Ljubljana – The association of Slovenia’s urban municipalities has called on the National Assembly to pass legal basis for effective measures to contain the Covid outbreak. It also suggests considering introducing the reconvalescent-vaccinated rule (PC) as the standard for the Covid pass.
The association’s assembly issued the appeal after debating the Covid-19 situation in the country on Monday, finding that the whole country is a “hostage of a minority of 200,000 people who oppose vaccination”.
They infer that from data from the Covid tracker site which shows that almost 1.2 million people have received their first dose of a Covid vaccine and more than 300,000 are reconvalescent, while more than 300,000 of the population is younger than 14.
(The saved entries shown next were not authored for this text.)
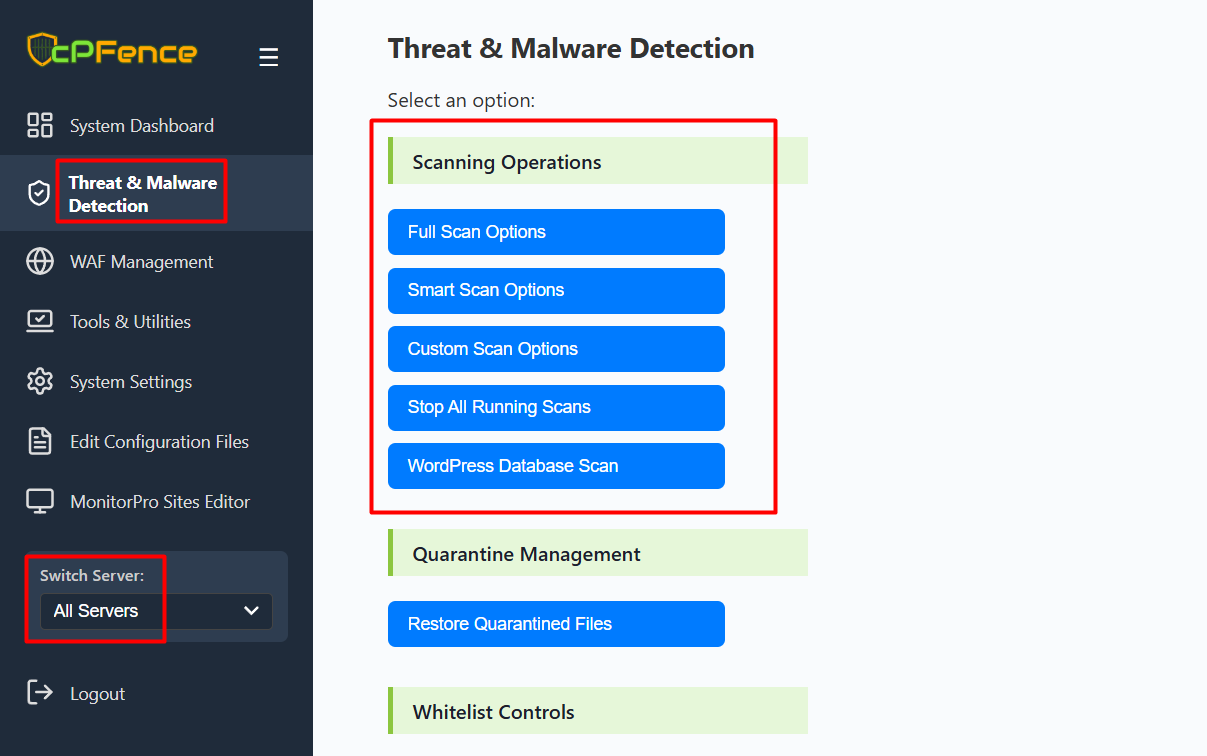
Task: Select Custom Scan Options button
Action: [555, 349]
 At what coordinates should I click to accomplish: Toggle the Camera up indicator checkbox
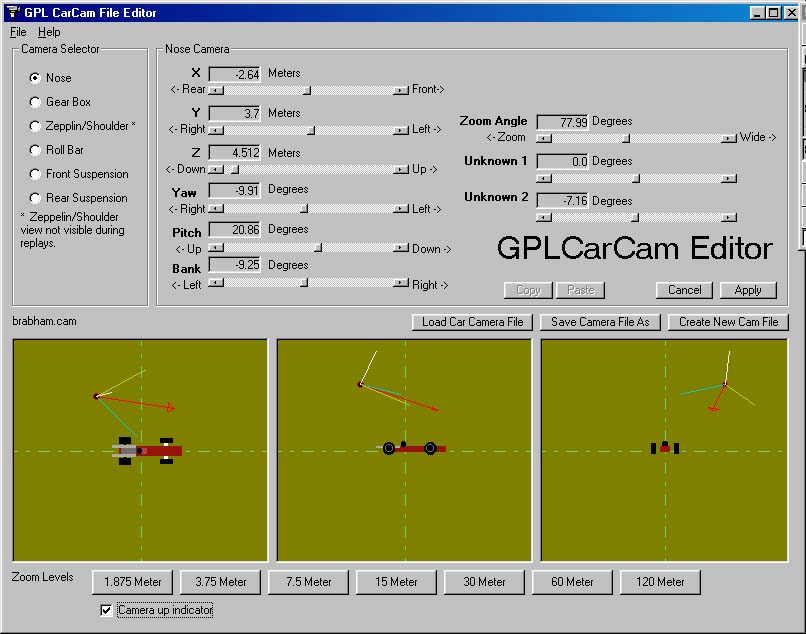click(x=107, y=610)
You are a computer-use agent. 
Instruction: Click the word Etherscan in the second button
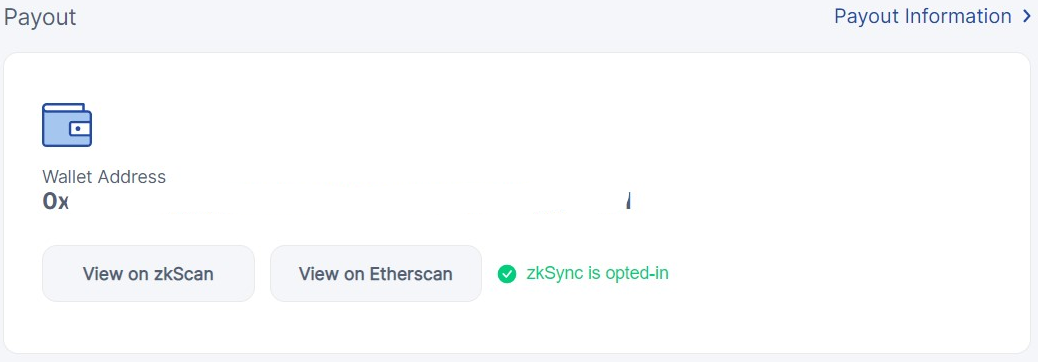(x=411, y=274)
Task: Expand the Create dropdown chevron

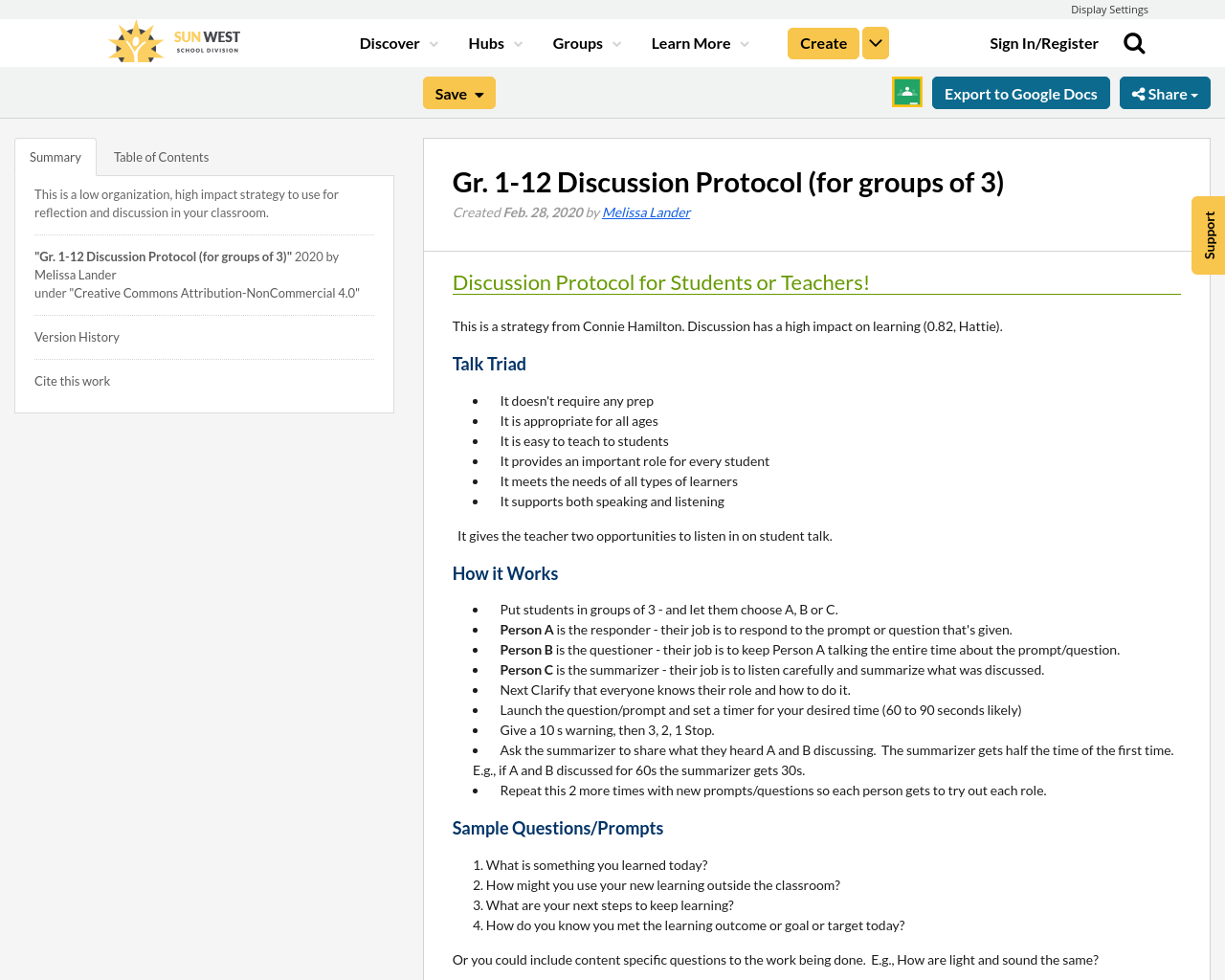Action: 875,41
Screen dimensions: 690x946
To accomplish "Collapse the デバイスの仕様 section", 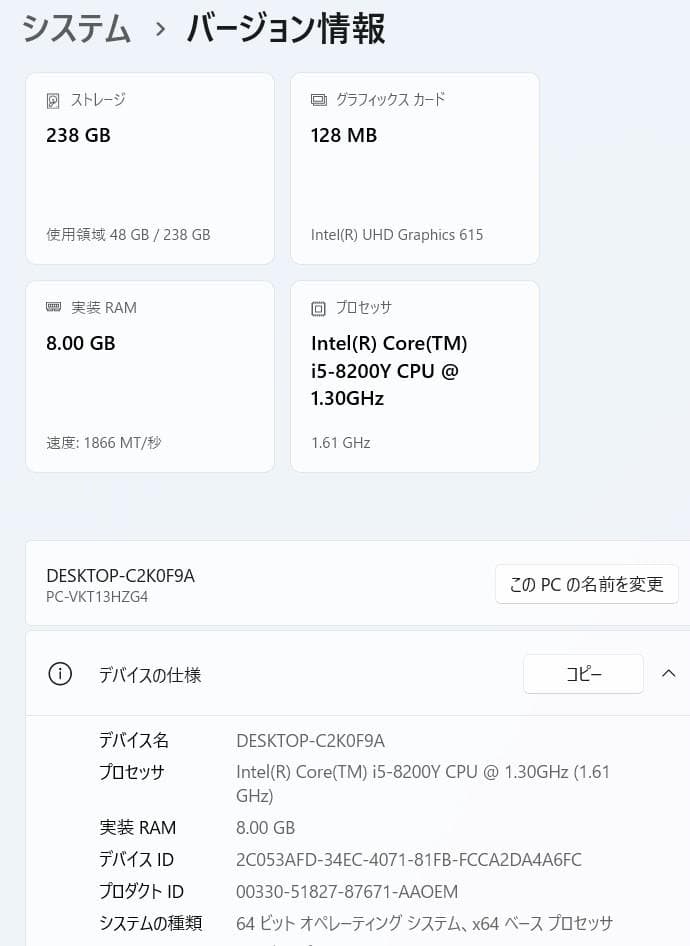I will point(669,674).
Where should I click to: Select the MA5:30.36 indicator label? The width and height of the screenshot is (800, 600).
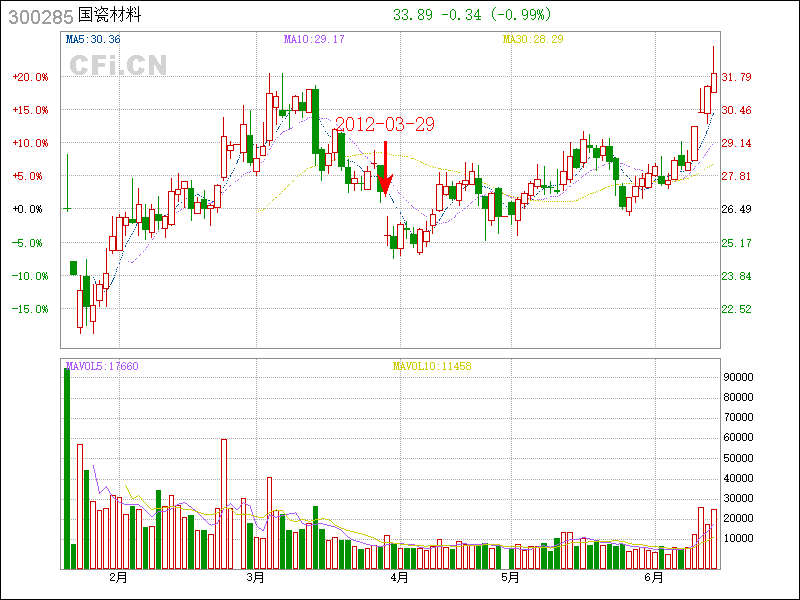pyautogui.click(x=93, y=39)
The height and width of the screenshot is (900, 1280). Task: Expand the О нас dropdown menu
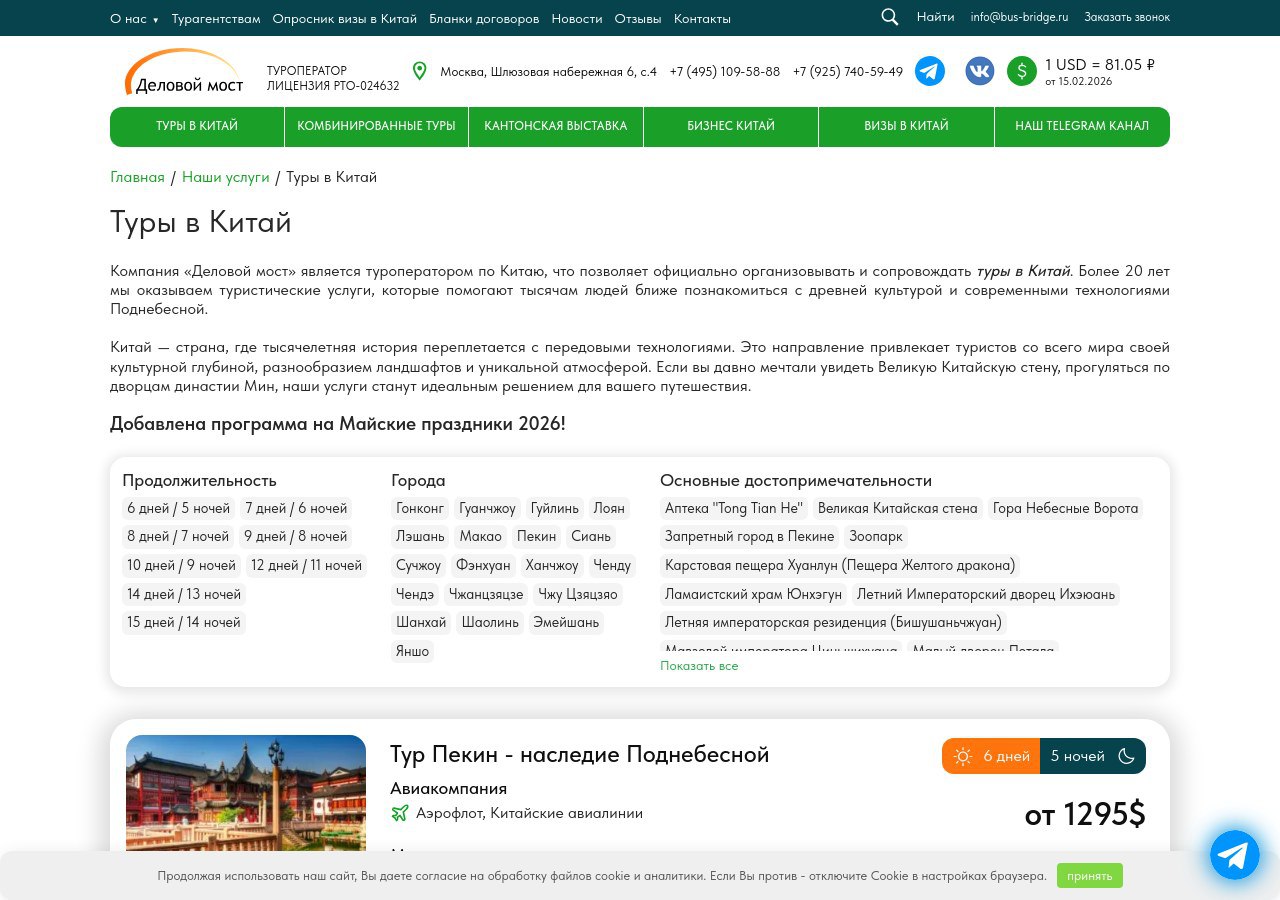tap(134, 19)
They called on all the residents to get vaccinated and thus show solidarity and help contain the epidemic and contribute to their own safety and the safety of others.
They called on the National Assembly to adopt legislation that would allow the government to pass scientifically supported measures to contain Covid.
In suggesting the PC rule, the association refers to proposals made by the group of experts advising the government on Covid-19 as early as September.
A similar appeal was made by Ljubljana Mayor Zoran Janković as he addressed the press on Tuesday. Janković also offered his critique of the government and of its communication, arguing that part of those who opted not to get the jab did so out of protest against the government.
“Even though the government has done what can be done wrong in its communication with the citizens, we have almost 1.2 million people vaccinated with the first dose today, which means they’ll also get the second one,” he said.
Disregarding those who have had Covid, there are still about 20% of the population who have a hold on the country, said Janković, who appealed for solidarity.
“Everyone has the right to make their own decision, it’s a fact, but it’s my belief that we can attain normal life only by getting vaccinated and being cautious,” he said.
“We can disagree with the government, condemn it, but we can show that in the election that will take place within five months at the latest, but let’s try and get our lives back on track as much as possible,” he said.